How this golfer straightened his slice and dropped 7 shots off his game

A golfer takes a swing at GOLFTEC.

Get your arms deeper and more around you on the backswing.

GOLFTEC

Coming over the top and hitting a wicked slice has been plaguing recreational golfers’ scorecards for as long as the game has been played. For 90s shooters, it’s often the central issue preventing them from scores in the 80s: A recent study found that higher handicaps tend to miss short and to the right a whopping 70 percent of the time.

That was the issue James Parson was trying to solve when he visited his Virginia Beach-area GOLFTEC. His over-the-top move wasn’t as big of an issue with his short irons, but it wrecked havoc on his longer clubs.

“I wasn’t being consistent with my driver and long irons,” he said. “I didn’t know where the ball was going.”

Parson’s was an 18 handicap, with an average score around 97. Then his coach, GOLFTEC’s Joel Rouleau, spotted a common issue that slicers make in their swings: Parson was lifting his arms out in front of him on the backswing. The pair, instead, worked on hand path. They wanted his arms deeper and more around him, starting on the takeaway — illustrated below, with a line drawn up the shaft, and watching to make sure his hands stayed underneath it.

Parson feels like his arms are moving deeper and more around him. GOLFTEC

This had the added bonus of introducing more “turn” into his golf swing. That’s great for power, and one way to help hip turn instead of lift is to focus on straightening a trail leg on the backswing.
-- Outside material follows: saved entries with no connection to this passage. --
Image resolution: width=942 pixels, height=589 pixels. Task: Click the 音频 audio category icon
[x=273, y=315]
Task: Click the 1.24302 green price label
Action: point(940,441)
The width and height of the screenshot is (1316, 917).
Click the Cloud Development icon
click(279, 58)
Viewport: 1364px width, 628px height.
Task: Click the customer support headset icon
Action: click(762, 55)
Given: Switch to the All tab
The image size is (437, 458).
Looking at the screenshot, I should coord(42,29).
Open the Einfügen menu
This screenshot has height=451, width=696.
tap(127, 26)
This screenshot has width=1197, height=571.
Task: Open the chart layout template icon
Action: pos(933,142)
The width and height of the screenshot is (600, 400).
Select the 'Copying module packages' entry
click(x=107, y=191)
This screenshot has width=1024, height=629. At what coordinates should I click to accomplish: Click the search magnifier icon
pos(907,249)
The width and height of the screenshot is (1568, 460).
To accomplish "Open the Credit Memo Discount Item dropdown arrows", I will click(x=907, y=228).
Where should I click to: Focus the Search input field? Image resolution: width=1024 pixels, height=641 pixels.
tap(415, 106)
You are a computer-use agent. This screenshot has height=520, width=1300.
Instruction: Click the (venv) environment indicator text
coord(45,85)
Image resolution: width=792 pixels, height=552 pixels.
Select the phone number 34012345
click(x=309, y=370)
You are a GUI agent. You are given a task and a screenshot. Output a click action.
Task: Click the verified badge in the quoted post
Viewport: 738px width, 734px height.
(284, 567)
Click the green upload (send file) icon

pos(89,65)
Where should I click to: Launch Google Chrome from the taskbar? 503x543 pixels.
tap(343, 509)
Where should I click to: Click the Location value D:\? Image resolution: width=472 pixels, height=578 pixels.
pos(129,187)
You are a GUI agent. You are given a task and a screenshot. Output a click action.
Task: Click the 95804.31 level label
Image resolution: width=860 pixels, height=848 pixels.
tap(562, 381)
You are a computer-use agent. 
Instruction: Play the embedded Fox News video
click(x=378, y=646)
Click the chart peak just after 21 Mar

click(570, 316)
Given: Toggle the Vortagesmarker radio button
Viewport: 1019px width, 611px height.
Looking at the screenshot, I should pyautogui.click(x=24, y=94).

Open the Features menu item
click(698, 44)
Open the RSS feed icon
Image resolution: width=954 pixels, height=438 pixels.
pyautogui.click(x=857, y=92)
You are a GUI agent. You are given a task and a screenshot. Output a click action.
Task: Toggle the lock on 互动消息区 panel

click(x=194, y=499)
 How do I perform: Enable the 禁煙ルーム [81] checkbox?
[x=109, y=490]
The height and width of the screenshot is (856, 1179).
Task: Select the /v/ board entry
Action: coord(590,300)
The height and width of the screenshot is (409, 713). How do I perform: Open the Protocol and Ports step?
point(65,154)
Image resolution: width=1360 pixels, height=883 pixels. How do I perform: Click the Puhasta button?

Straightening your trail leg can help with this and give you more power. GOLFTEC

The two tweaks worked in tandem to get his arms more back and around him, which helps golfers deliver the club back into the ball with a more inside-to-out path.

On the downswing, his arms are in a position to swing from inside to out. GOLFTEC

Practicing that move improved his ability to hit his long irons and driver. Now, he’s down to a 12 handicap, with an average score at 90 — and trending into the high 80s.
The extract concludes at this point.